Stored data
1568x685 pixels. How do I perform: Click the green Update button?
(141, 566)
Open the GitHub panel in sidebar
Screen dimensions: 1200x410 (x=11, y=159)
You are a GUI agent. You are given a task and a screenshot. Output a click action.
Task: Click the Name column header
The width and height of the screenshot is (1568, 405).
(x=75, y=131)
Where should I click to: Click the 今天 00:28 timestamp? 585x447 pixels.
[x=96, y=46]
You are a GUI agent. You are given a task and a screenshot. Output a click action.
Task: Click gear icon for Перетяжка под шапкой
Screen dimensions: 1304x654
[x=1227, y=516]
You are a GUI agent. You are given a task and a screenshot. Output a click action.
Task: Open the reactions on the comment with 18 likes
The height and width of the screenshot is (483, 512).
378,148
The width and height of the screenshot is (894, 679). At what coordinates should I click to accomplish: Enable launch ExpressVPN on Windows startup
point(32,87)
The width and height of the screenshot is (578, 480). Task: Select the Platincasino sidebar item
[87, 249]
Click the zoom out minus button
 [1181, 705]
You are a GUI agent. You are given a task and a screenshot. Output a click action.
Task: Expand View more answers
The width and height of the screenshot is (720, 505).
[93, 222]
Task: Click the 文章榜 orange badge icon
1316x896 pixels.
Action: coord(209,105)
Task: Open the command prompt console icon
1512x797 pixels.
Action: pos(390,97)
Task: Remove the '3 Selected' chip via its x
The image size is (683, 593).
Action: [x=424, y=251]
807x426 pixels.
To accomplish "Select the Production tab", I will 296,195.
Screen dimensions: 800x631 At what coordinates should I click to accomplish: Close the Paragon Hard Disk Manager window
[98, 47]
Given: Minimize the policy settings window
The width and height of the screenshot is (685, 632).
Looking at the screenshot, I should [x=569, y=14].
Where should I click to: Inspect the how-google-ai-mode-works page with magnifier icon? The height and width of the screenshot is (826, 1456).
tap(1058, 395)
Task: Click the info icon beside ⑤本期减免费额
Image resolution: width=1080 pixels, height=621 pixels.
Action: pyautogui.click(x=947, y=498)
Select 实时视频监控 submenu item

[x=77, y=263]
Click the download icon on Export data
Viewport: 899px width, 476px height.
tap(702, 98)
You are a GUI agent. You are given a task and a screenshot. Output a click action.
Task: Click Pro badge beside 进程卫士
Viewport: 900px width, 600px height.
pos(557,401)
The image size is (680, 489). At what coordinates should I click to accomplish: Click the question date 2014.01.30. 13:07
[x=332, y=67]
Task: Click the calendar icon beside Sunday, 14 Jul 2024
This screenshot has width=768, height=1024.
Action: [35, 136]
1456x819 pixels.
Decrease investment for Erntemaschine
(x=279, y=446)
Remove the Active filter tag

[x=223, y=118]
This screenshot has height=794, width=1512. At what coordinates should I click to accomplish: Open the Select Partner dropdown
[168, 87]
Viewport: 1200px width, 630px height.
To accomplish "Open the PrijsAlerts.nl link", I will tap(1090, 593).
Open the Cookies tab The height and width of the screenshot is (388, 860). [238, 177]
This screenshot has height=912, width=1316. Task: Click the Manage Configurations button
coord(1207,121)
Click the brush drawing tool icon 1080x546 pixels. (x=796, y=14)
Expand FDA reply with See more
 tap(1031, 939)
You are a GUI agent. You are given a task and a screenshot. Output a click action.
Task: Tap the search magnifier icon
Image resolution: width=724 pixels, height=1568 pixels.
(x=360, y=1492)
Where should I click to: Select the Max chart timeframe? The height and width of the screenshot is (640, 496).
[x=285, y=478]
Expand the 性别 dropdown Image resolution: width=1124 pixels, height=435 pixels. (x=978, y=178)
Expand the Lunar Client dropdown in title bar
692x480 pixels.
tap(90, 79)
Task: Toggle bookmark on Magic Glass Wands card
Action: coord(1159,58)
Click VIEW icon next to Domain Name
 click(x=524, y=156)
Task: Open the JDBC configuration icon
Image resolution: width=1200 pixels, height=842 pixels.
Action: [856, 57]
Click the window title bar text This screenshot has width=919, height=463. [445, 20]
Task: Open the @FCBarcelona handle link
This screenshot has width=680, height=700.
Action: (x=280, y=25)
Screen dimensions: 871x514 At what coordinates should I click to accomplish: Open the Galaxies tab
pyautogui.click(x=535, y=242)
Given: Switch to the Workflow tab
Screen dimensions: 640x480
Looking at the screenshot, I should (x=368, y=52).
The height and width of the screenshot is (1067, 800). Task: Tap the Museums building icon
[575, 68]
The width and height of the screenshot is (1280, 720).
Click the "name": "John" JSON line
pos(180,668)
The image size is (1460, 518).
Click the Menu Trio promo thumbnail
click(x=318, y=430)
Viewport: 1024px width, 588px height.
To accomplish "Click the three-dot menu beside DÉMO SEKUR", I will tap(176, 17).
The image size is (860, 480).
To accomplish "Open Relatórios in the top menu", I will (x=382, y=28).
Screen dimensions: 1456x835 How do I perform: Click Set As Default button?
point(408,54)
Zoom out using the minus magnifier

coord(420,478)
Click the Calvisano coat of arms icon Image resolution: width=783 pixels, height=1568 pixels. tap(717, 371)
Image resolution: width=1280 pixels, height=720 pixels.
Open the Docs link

#### Required action:
Transcribe the data above in its entirety, exactly.

#### Output:
1568x685 pixels. How do I perform: Click the green Update button?
(141, 566)
Open the GitHub panel in sidebar
Screen dimensions: 1200x410 (x=11, y=159)
You are a GUI agent. You are given a task and a screenshot. Output a click action.
Task: Click the Name column header
The width and height of the screenshot is (1568, 405).
(x=75, y=131)
Where should I click to: Click the 今天 00:28 timestamp? 585x447 pixels.
[x=96, y=46]
You are a GUI agent. You are given a task and a screenshot. Output a click action.
Task: Click gear icon for Перетяжка под шапкой
Screen dimensions: 1304x654
[x=1227, y=516]
You are a GUI agent. You are given a task and a screenshot. Output a click action.
Task: Open the reactions on the comment with 18 likes
The height and width of the screenshot is (483, 512).
378,148
The width and height of the screenshot is (894, 679). At what coordinates should I click to accomplish: Enable launch ExpressVPN on Windows startup
point(32,87)
The width and height of the screenshot is (578, 480). Task: Select the Platincasino sidebar item
[87, 249]
Click the zoom out minus button
 [1181, 705]
You are a GUI agent. You are given a task and a screenshot. Output a click action.
Task: Expand View more answers
The width and height of the screenshot is (720, 505).
[93, 222]
Task: Click the 文章榜 orange badge icon
1316x896 pixels.
Action: coord(209,105)
Task: Open the command prompt console icon
1512x797 pixels.
Action: pos(390,97)
Task: Remove the '3 Selected' chip via its x
The image size is (683, 593).
Action: [x=424, y=251]
807x426 pixels.
To accomplish "Select the Production tab", I will 296,195.
Screen dimensions: 800x631 At what coordinates should I click to accomplish: Close the Paragon Hard Disk Manager window
[98, 47]
Given: Minimize the policy settings window
The width and height of the screenshot is (685, 632).
Looking at the screenshot, I should [x=569, y=14].
Where should I click to: Inspect the how-google-ai-mode-works page with magnifier icon? The height and width of the screenshot is (826, 1456).
tap(1058, 395)
Task: Click the info icon beside ⑤本期减免费额
Image resolution: width=1080 pixels, height=621 pixels.
Action: pyautogui.click(x=947, y=498)
Select 实时视频监控 submenu item

[x=77, y=263]
Click the download icon on Export data
Viewport: 899px width, 476px height.
tap(702, 98)
You are a GUI agent. You are given a task and a screenshot. Output a click action.
Task: Click Pro badge beside 进程卫士
Viewport: 900px width, 600px height.
pos(557,401)
The image size is (680, 489). At what coordinates should I click to accomplish: Click the question date 2014.01.30. 13:07
[x=332, y=67]
Task: Click the calendar icon beside Sunday, 14 Jul 2024
This screenshot has width=768, height=1024.
Action: [35, 136]
1456x819 pixels.
Decrease investment for Erntemaschine
(x=279, y=446)
Remove the Active filter tag

[x=223, y=118]
This screenshot has height=794, width=1512. At what coordinates should I click to accomplish: Open the Select Partner dropdown
[168, 87]
Viewport: 1200px width, 630px height.
To accomplish "Open the PrijsAlerts.nl link", I will tap(1090, 593).
Open the Cookies tab The height and width of the screenshot is (388, 860). [238, 177]
This screenshot has height=912, width=1316. Task: Click the Manage Configurations button
coord(1207,121)
Click the brush drawing tool icon 1080x546 pixels. (x=796, y=14)
Expand FDA reply with See more
 tap(1031, 939)
You are a GUI agent. You are given a task and a screenshot. Output a click action.
Task: Tap the search magnifier icon
Image resolution: width=724 pixels, height=1568 pixels.
(x=360, y=1492)
Where should I click to: Select the Max chart timeframe? The height and width of the screenshot is (640, 496).
[x=285, y=478]
Expand the 性别 dropdown Image resolution: width=1124 pixels, height=435 pixels. (x=978, y=178)
Expand the Lunar Client dropdown in title bar
692x480 pixels.
tap(90, 79)
Task: Toggle bookmark on Magic Glass Wands card
Action: coord(1159,58)
Click VIEW icon next to Domain Name
 click(x=524, y=156)
Task: Open the JDBC configuration icon
Image resolution: width=1200 pixels, height=842 pixels.
Action: [856, 57]
Click the window title bar text This screenshot has width=919, height=463. [445, 20]
Task: Open the @FCBarcelona handle link
This screenshot has width=680, height=700.
Action: (x=280, y=25)
Screen dimensions: 871x514 At what coordinates should I click to accomplish: Open the Galaxies tab
pyautogui.click(x=535, y=242)
Given: Switch to the Workflow tab
Screen dimensions: 640x480
Looking at the screenshot, I should (x=368, y=52).
The height and width of the screenshot is (1067, 800). Task: Tap the Museums building icon
[575, 68]
The width and height of the screenshot is (1280, 720).
Click the "name": "John" JSON line
pos(180,668)
The image size is (1460, 518).
Click the Menu Trio promo thumbnail
click(x=318, y=430)
Viewport: 1024px width, 588px height.
To accomplish "Click the three-dot menu beside DÉMO SEKUR", I will tap(176, 17).
The image size is (860, 480).
To accomplish "Open Relatórios in the top menu", I will (x=382, y=28).
Screen dimensions: 1456x835 How do I perform: Click Set As Default button?
point(408,54)
Zoom out using the minus magnifier

coord(420,478)
Click the Calvisano coat of arms icon Image resolution: width=783 pixels, height=1568 pixels. tap(717, 371)
Image resolution: width=1280 pixels, height=720 pixels.
Open the Docs link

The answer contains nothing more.